Avukat Mehmet Katar, YAŞ’zede 130 subay ve astsubayın vekilliğini yapıyor. 20 Mart’a kadar hummalı bir çalışma içinde. O gün Yüksek Askerî Şûra mağdurlarına hak iadesi öngören geçici 32. maddenin yetersizliği gerekçesiyle isteyen müvekkilleri adına MSB’ye başvuracak. 60 günde cevap alamazsa Askerî Yüksek İdare Mahkemesi’nin kapısını çalacak. Yegâne hedefi adaletin tecellisi: “Bu insanlar yıllarca maddî ve manevî sıkıntı çekti. Sonra kamuoyu desteği ve mevcut iktidarın inisiyatifiyle bir adım atıldı. YAŞ kararlarına yargı yolu açıldı. Akabinde ilgili kanunlara eklenen geçici 32. madde ile bazı haklar geri verildi. Nedir bunlar? Emsalleri statüsünde özlük hakkı, şartı oluşanlara emeklilik ve buna bağlı ikramiye hakkı, isteyenlere ‘sivil’ kurumlarda 65 yaşına kadar çalışma imkânı, ayrıldıkları tarihin rütbesiyle kimlik hakkı, silah hakkı, sosyal haklar gibi… Ama bazı noktalarda hâlâ sıkıntı var…”

Mesela sigorta primi konusu… Geçici maddede yer aldığına göre ilişiklerin kesildiği tarih ile kanunun yürürlüğe girdiği dönem arasını ödeme, ilgili kuvvet komutanlığının uhdesinde. Ancak söz konusu süreçte SSK ve Bağ-Kur şeklinde bunu kendi cebinden ödeyenler var. Mehmet Katar, talep edilecek üç husustan birincisi diye açıklıyor bunu. Yani ödedikleri paraların geri alınması. Diğeri ise 15 yılı doldurmadan atılanlardan alınan öğretim tazminatı. “Adamı önce kovuyorlar, sonra da ‘Sana şu kadar masraf ettik, öde bakalım.’ diyorlar. Hayli de yekûnlu bu paralar. Bunların da iadesi talep edilecek.” Sonuncusu ise tardedilenlerin alamadıkları maaş farkı… “Diyelim ki maaşı 1000 TL iken adamı attılar. Ama hemen iş bulamadı. Ya da buldu da 200-300 veya 700-800 TL’ye... İşte 1000 TL’lik asker maaşları ile aradaki farklar da hesaplanıp talep edilecek.” Söz konusu üç ana konu Avukat Katar’ın ifadesiyle müvekkillerinin arzusuna bağlı. Peki, hepsi isteyecek mi?

Mevzuya genel bir bakış yok.
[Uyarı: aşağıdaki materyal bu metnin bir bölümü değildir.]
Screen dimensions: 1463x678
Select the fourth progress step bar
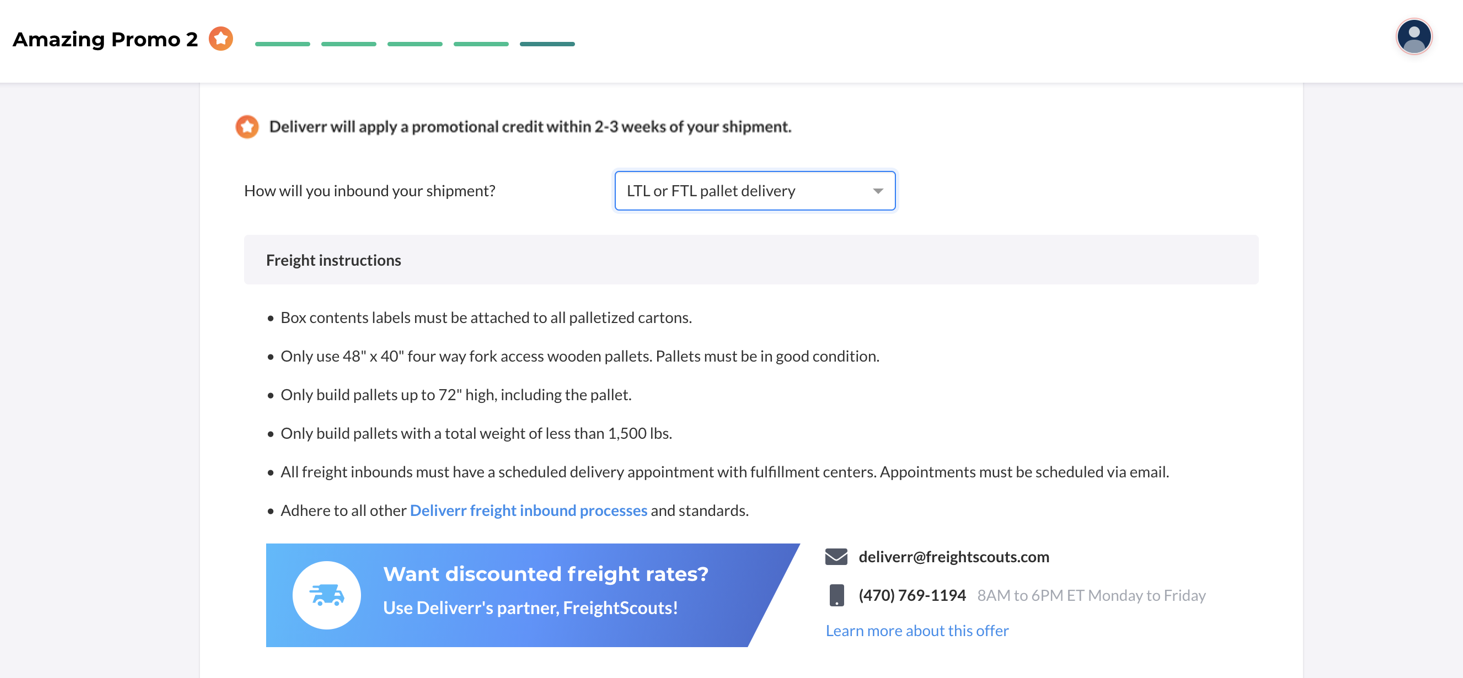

Bir grup, “Bu para kimden alınacak? Devletten… Yani milletten… Yok, arkadaş buna girmeyelim. Hayır, bize zulmedenlerin cebinden çıkacaksa tamam ama devletin, milletin kazancıyla dolan kasadan çıkacaksa hiç lüzumu yok.” diyor. İkinciler, “Benim hakkım, sonuna kadar gideceğim.” kararlılığında. Üçüncüsü, “Malî durumum iyi değil. Bir de kazanamazsak…” korkusu yaşıyor. Dördüncüler ise “Artık bu meselenin kıyısından köşesinden geçmek istemiyorum. Ne hâlleri varsa görsünler, yeter ki bana bulaşmasınlar.” halet-i rûhiyesinde…

Ya YAŞ’zede, atılmalarına onay veren kuvvet komutanı ve devrin genelkurmay başkanı hakkında dava açmak isterse… “Aslında mümkün… Hatta sadece o da değil, eşi de açabilir. Çünkü mağduriyeti fazlasıyla onlar da yaşadı. Ama aradakiler daha önce de söylediğim gibi zor. Çünkü dosyalardan çıkartılıyor belgeler. Kanun böyle düzenlendi. Geçmişi temizlemeye bağlıyorum bunu. Kanun çıkacaktı; benim kanaatim, TSK böyle bir sonuç çıkmasın diye bu maddeyi koydurdu. Evraklar dursaydı; kim sorguladı, hangi raporu kim hazırladı hepsi ortaya çıkardı.”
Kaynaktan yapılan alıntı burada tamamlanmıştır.